06-30-2015 12:20 AM
Hello Ni Forums
This is my first post on this forum and I have been using labview for about 8 months now
I have a problem regarding writing data to modbus registers through an i/o server set as a modbus slave for my 9074 hardware.After I have completed building project and deploying the variables and following instructions from here , it yields no result but a line zeros. I have the Ni DSM open and modbus master setup to see whether the data is actually being read/written from the respective sides which both yield the same line of zeros as well. What I am actually trying to write to is an array of single precision floating data. The registers are structured from ranges F40000-F46534 for 10 elements or have them for range AF40001L1-AF46534L1 of item AF40001L10 where it is an array of length 10. (Referenced ranges here)

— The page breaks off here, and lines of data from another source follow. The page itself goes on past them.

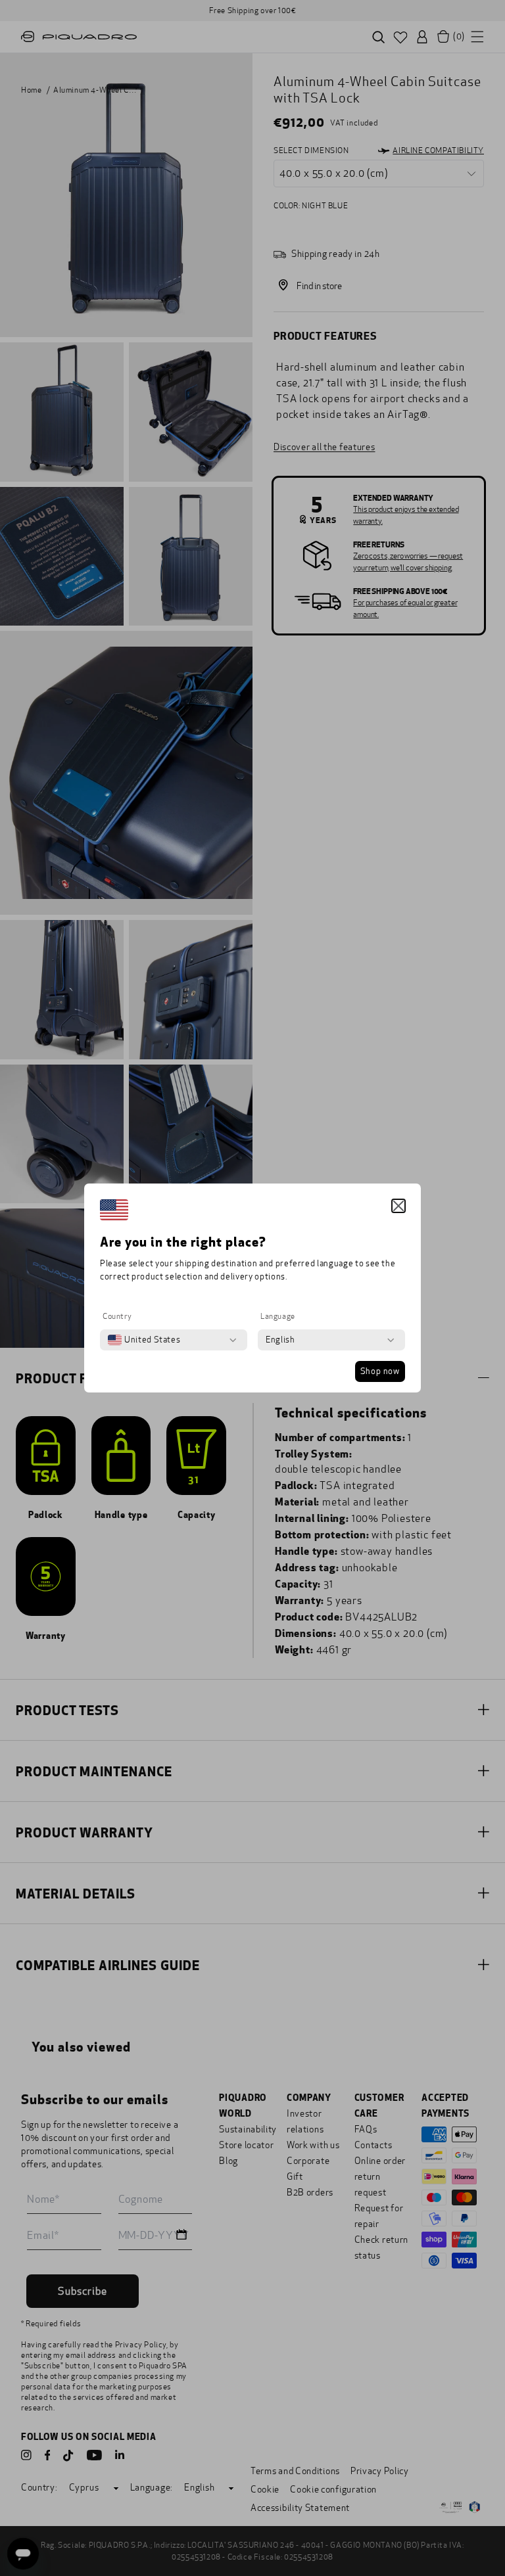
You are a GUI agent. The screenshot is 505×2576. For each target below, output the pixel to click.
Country (117, 1316)
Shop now (380, 1371)
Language (277, 1316)
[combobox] (144, 1339)
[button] (398, 1205)
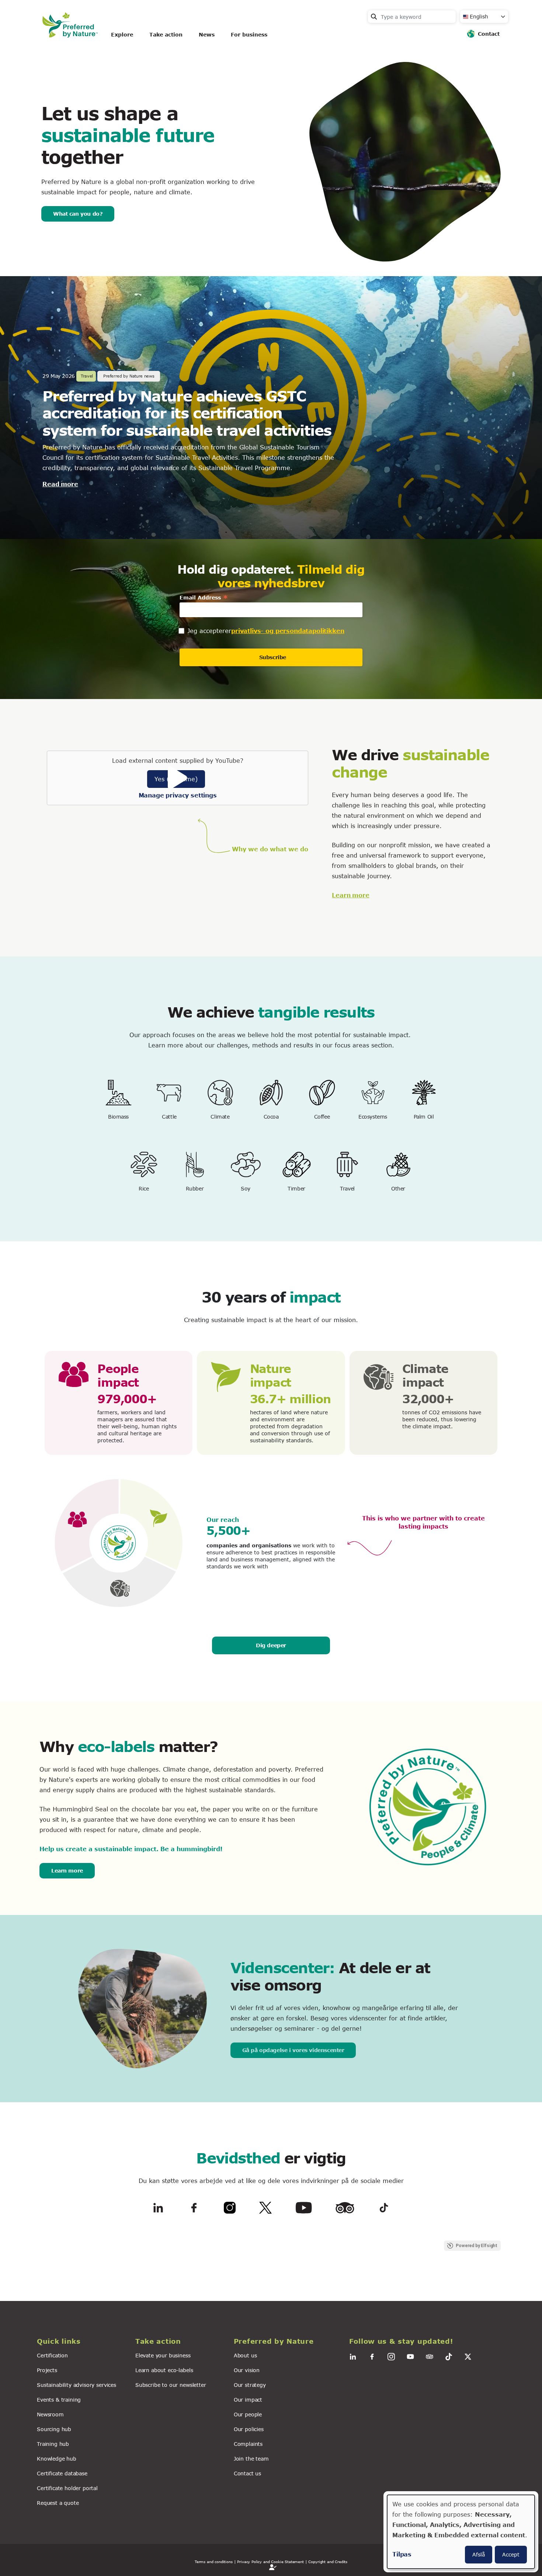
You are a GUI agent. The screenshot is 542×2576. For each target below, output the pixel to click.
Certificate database (62, 2473)
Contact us (247, 2473)
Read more (60, 483)
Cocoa (271, 1116)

I know 1 thing for sure, the modbus connection works and is ready for data requests, I tested this through NI DSM and manually set data for and my master received them .
System and Project specifications
Windows 7 OS
Labview Full Development System 2011
No Labview DSC module but I am using the real time module as referenced by one of the documents
This project is a real time application with fpga mode (not scan interface mode)
The master and slave are the same subnet and network
Modbus Connection Type: TCP
9074 compact rio 8 slots
9234 module x3
9221 module x1
9472 module x1
Shared Variable Engine service running on windows os and rtos system
Used this guide to learn about the modbus protocol as I searched all over the internet to learn about modbus
I already having Modbus IO Server software installed on the crio through ni max version 1.8 for NI RIO 4.0
attached file(s)
Image of Crio software specifications
Image of the Data being written into variable in rt block diagram
Short Version of the problem: Why is the io variable not being written into with properly converted data?
Solved! Go to Solution.
06-30-2015 04:49 PM
mzamstl
In a lot of cases, issues with Modbus track back to configuration settings.
Perhaps you can clarify a few points for me:
-In your setup, what is the Modbus master?
-Do you have any third party hardware or software in the Modbus network?
-Where are you seeing the line of zeros? As data read by the cRIO slave?
One debugging technique that might be helpful is to try doing a smaller example first. Can you read one register holding an integer? If you’re able to do this, it establishes that you have bidirectional communication, which is a large step.
06-30-2015 04:58 PM - edited 06-30-2015 05:07 PM
My master , I have 2 right now one I made with labview
and the other is some 3rd party software named fenix
I am currently using the labview master to atleast trying to get the data to be read
and once that happens I ll try the 3rd party one
My crio is the slave and it is writing to the specified registers
I dont have any other slaves or masters in the network
I am expecting floating point data to be written into holding register
Regards mzamstl
07-01-2015 09:44 AM
I'd make a function which just does the modbus write by itself, and make sure you check for errors. No need to complicate things with additional code (did you check errors in that screenshot? Are you sure the data isnt all zeros?)
I'd also make sure your modbus I/O server only has one element referencing a given holding register.
Once its deployed you can manually set register values through DSM (when you select a range, you can change the register you're writing to). You can also view errors in one of the IO server subfolders.
07-02-2015 11:49 AM - edited 07-02-2015 12:08 PM
The data can have zeros but not all of them will be zeros and I have another program (on local computer for database storage)that is recieving the same data through TCP and they are not zeros.
If a machine is running and is active then the data that will be collected should not be zero , it should infact be some analog value > 0.
I will look into the function you described
How do you view the errors in the IO server subfolders ?
Is it the modbus register called error status that returns an error code if so that value is currently 0
Regards mzamstl
07-03-2015 06:00 PM - edited 07-03-2015 06:05 PM
I tried your function idea, if i interpreted what you said correctly then the image of the code should reflect that.
I input a 2 in the holding register address 1(400002) from the master and expected a 4 to be written into address 3(400004) because of 2 + 2, but it didn't write it which resulted in a 0.
regards mzamstl
07-06-2015 11:50 AM
Ok, yeah, thats what I was suggesting. As for the error info, if you look at the bottom of your DSM picture you see a commfail bit and an error code, but it looks like those are OK.
The only thing I can think of is that DSM (or some other function) is writing to a range of values which includes 400004. I'd suggest switching it from a 4- range to a 3- range. 3s are input only (from the master's point of view) so you can be sure the master isn't stomping on the data. Once you've verified that, I'd look at DSM and any other code running to ensure t hat you're not accidentally writing 0s to the same reg.
07-08-2015 04:54 PM - edited 07-08-2015 04:55 PM
So this ended up working out
The small vi started to write to the register after
I configured the master to have more retries
and then give the slave more time to respond.
Then it started working
and realized i made tiny mistakes about the vi running
I was able to implement this in my large application
and now it works
screen shot of my large application through ni dsm and the trend proves it.